SQLServerWiki

“The Only Thing That Is Constant Is Change”

Database is still in the recovery. A bummer for DBA’s!

Posted by database-wiki on October 6, 2011

ISSUE:

=====

My Customer Database Michaels was still in the recovery for a long time. This happened when customer rebooted server after applying a windows patch.

Note:

This might happen even if there are no transactions to roll forward/back. The error log does not show any progress during recovery.

NOTE: If you are under this scenario i would suggest you to open a ticket with Microsoft PSS because identify the issue requires collecting memory dump’s and analysis it.

This issue can show up during one of the following activities:

1. Startup of database from restart of SQL Server or Backup/Restore or Attach/Detach or from auto close.

2. Log reader latency when db is used in transactional replication: The reader thread of the logreader process is responsible for scanning the transaction log to identify trying to process the transaction.

CAUSE:

======

About VLF:
=========

http://technet.microsoft.com/en-us/library/ms179355(SQL.90).aspx

The SQL Server Database Engine divides each physical log file internally into a number of virtual log files. Virtual log files have no fixed size, and there is no fixed number of virtual log files for a physical log file. The Database Engine chooses the size of the virtual log files dynamically while it is creating or extending log files. The Database Engine tries to maintain a small number of virtual files. The size of the virtual files after a log file has been extended is the sum of the size of the existing log and the size of the new file increment.
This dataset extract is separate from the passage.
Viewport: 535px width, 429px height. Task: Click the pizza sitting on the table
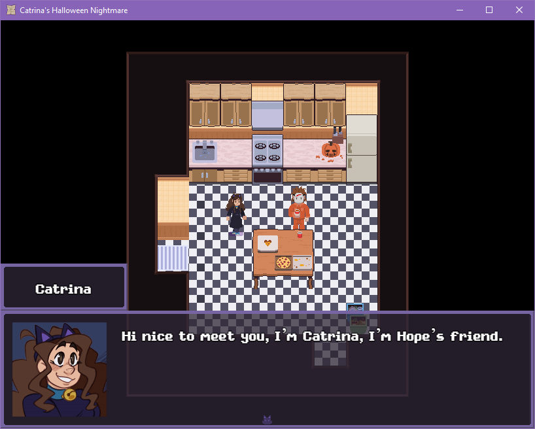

The size or number of virtual log files cannot be configured or set by administrators.
The only time virtual log files affect system performance is if the log files are defined by small size and growth_increment values. If these log files grow to a large size because of many small increments, they will have lots of virtual log files. This can slow down database startup and also log backup and restore operations. We recommend that you assign log files a size value close to the final size required, and also have a relatively large growth_increment value.
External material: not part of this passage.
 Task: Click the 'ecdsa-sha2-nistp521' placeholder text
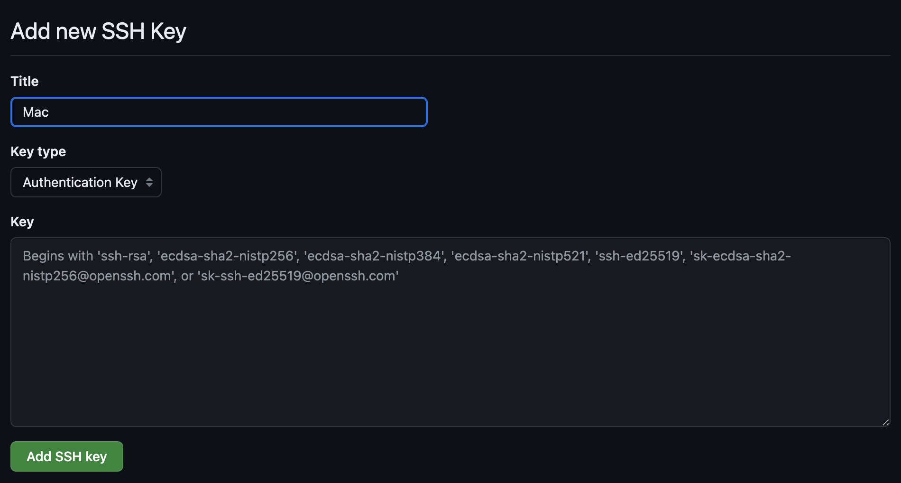[520, 256]
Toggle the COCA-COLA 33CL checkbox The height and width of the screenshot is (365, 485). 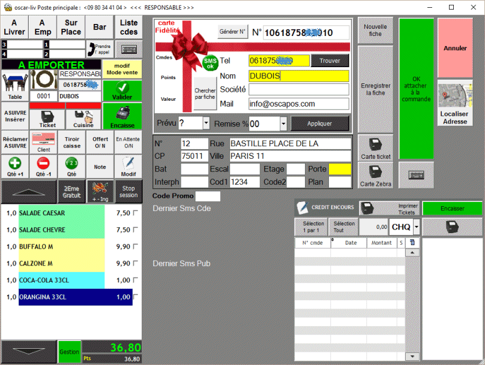(x=135, y=280)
This can happen if the log file has grown several times (usually as a result of very small autogrowth setting). As a result, the log will have several 1000 to several million VLFs. The SQLServerLogManager indicates that its calculating the number of Virtual log files before analyzing it. There seems to be Thousands of  virtual log files(usually as a result of very small autogrowth setting)
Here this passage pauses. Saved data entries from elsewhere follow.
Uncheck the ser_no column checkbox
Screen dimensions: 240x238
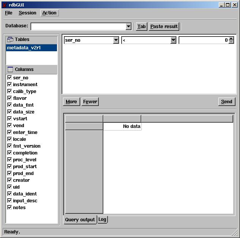coord(9,77)
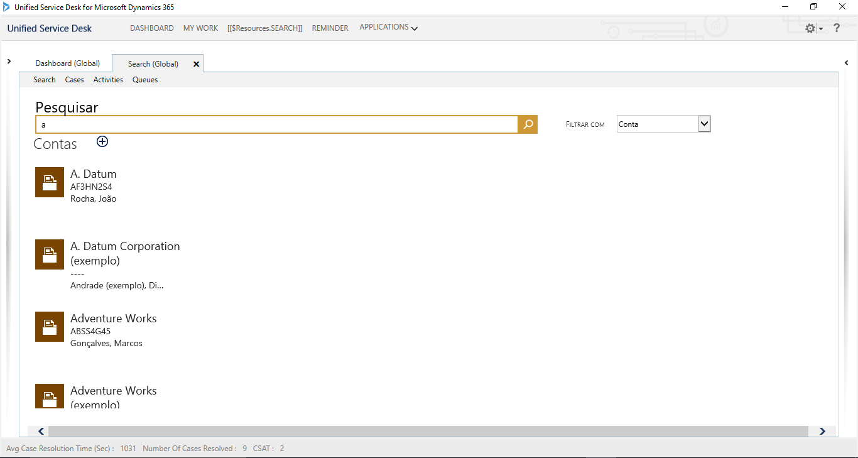Viewport: 858px width, 458px height.
Task: Open the My Work menu item
Action: tap(200, 28)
The first phase of recovering a database is called discovery where all the VLFs are scanned (in serial and single threaded fashion) and then inserted into a linked list in the sequence before actual recovery starts. Since this happens much before the analysis phase, there are no messages indicating the progress in the errorlog. Depending on the number of VLFs this initial discovery phase can take several hours even if there are no transactions in the log that need to be processed. This is BY DESIGN.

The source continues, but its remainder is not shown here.